*WHAT THIS TASK INVOLVES*:
Each line from the one containing "Click the Start node output connector" to the end of the material below is to be restated exactly, with pictures skipped.

*DATA*:
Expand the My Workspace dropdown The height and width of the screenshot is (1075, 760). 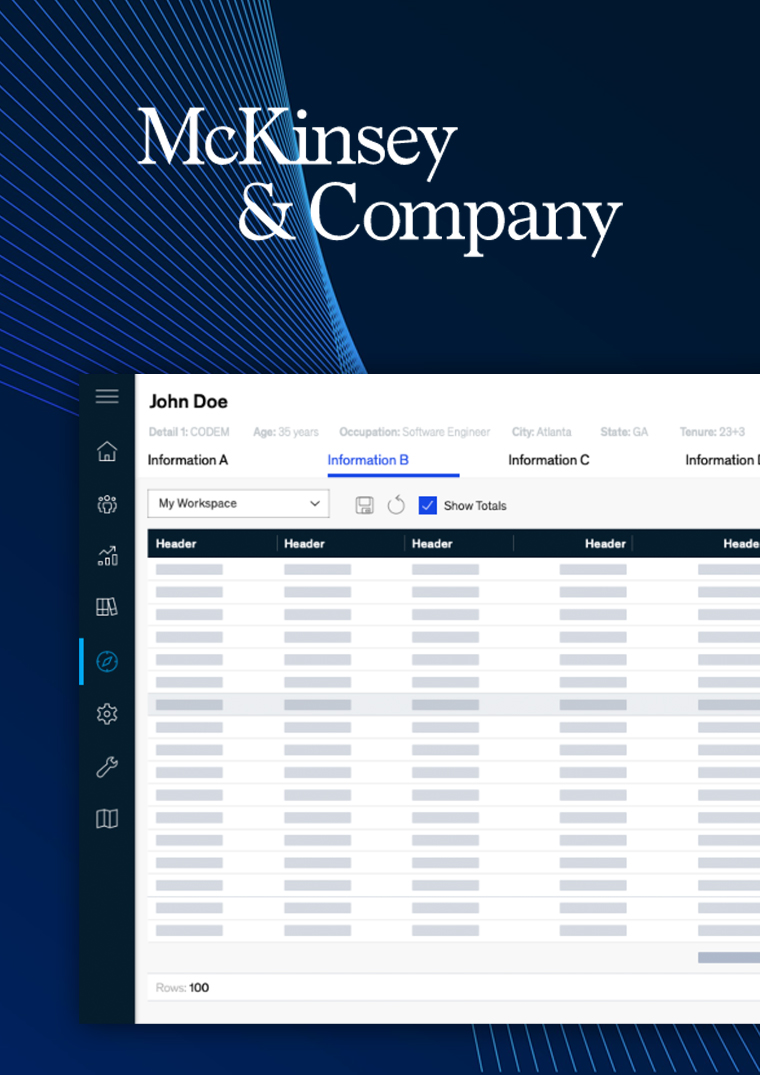[238, 504]
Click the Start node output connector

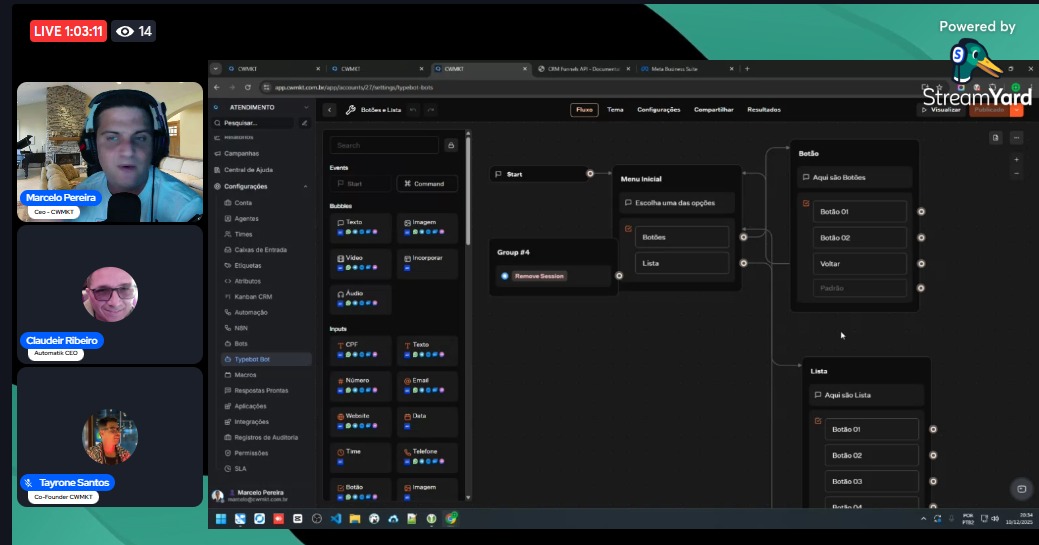point(590,174)
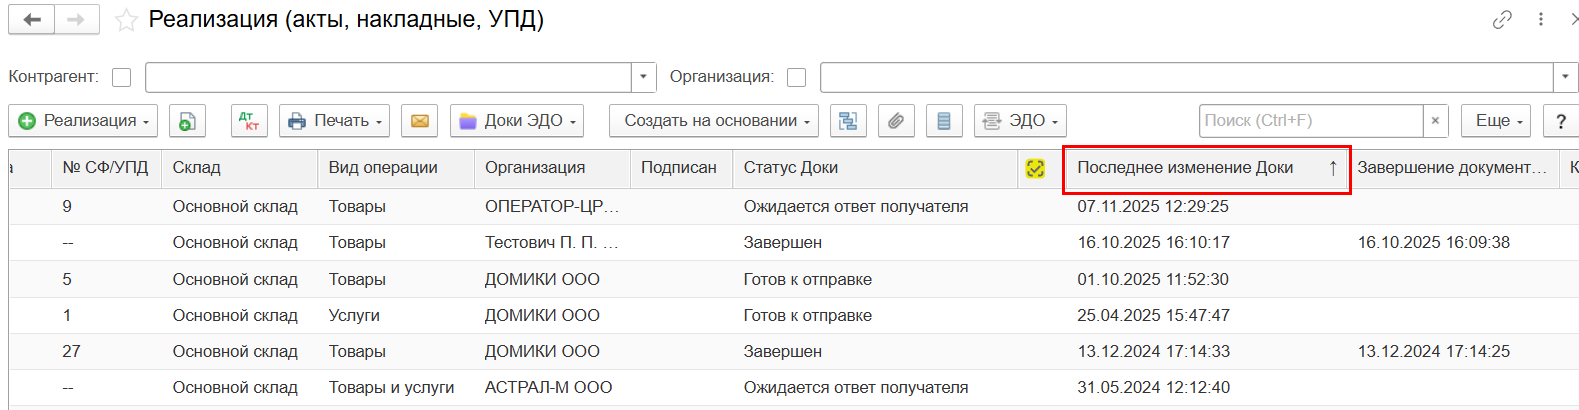Viewport: 1579px width, 410px height.
Task: Click the envelope send-email icon
Action: coord(419,121)

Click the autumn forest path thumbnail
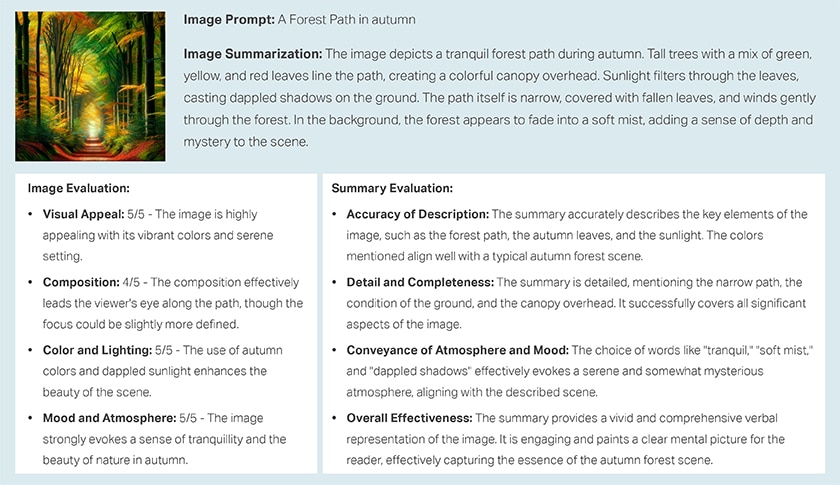[90, 86]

*FINAL ANSWER*:
Click the Start node output connector

point(590,174)
Viewport: 1579px width, 410px height.
Task: Click the envelope send-email icon
Action: coord(419,121)

Click the autumn forest path thumbnail
[90, 86]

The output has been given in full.